Friday, June 15, 2012

"All-weekend badger-fest"

This is the card I drew for my dad for Father's Day.

Picture it: Nova Scotia, 1988, two parents and three kids midway through a five-hour road trip to Cape Breton to visit the grandparents.

About halfway through this trip, we'd pass a go-kart track by the highway. Without fail, my siblings and I would commence with hysterics to get my parents to stop.

Come on, what's half an hour and twenty bucks if it means GO-KARTS? Totally awesome. I could not understand why my parents didn't see the awesomeness.

I could hear the groan in my dad's voice. Most times we had to accept that it was not in the cards, but every once in a while, they would stop and treat us to our go-kart fix.

That's me on the left.
It would be the same for those fairs that show up in town for the weekend. I'd spot that Pirate Ship being put up a mile away, and it would be an all-weekend badger-fest until we were taken to go on some $3.00, 2-minute Scrambler rides run by scruffy, be-mulleted teenagers (it was the eighties, after all).

Don't get me wrong; my parents enjoyed sharing fun experiences with us. But sometimes we had our own idea of what would be fun and when. "What" was often a ripoff, and "When" was usually the most inconvenient time. Yes! Water slide park half an hour before supper! (Hmm, no wonder there's so much controversy about advertising to kids)

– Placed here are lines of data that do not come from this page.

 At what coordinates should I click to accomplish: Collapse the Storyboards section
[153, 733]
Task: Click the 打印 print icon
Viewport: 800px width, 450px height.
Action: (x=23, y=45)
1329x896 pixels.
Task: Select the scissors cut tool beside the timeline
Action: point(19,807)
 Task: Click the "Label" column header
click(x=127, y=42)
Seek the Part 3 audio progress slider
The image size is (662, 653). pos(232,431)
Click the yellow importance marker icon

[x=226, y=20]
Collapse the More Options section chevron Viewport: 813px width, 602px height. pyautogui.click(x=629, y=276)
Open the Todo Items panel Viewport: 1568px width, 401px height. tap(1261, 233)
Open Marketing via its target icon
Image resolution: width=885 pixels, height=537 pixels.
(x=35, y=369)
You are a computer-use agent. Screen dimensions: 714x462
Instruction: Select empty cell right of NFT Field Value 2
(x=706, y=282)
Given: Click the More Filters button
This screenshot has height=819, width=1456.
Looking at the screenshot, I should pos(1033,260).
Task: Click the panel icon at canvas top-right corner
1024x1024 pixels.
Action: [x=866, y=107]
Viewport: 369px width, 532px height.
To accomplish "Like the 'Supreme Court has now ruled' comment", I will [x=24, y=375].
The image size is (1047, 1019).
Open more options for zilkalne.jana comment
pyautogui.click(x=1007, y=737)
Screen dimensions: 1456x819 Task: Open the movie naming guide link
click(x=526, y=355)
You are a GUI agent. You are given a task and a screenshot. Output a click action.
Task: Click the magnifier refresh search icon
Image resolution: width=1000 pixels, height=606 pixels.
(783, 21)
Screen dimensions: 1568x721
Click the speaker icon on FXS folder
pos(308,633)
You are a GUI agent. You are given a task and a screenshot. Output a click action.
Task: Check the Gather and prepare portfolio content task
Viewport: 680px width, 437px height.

So, as I've written about before, it's Payback Time.

As a parent, I'm already seeing how you can't put much past my kid. He officially notices now if we're having takeout pizza while he's eating leftover stir-fry like a sucker. I also have to discretely place food items in the shopping cart so he doesn't notice until we get home.

It's only a matter of time before we'll have to take alternate routes home during 'fair' season, or distract by pointing out a nonexistent deer... if only to limit the amount of things to have to say 'no' to. You know, unless we planned to take him anyway.

Happy Father's Day to my dad, my kid's dad, and all the great dads out there who humour their kids just often enough to make badgering worthwhile.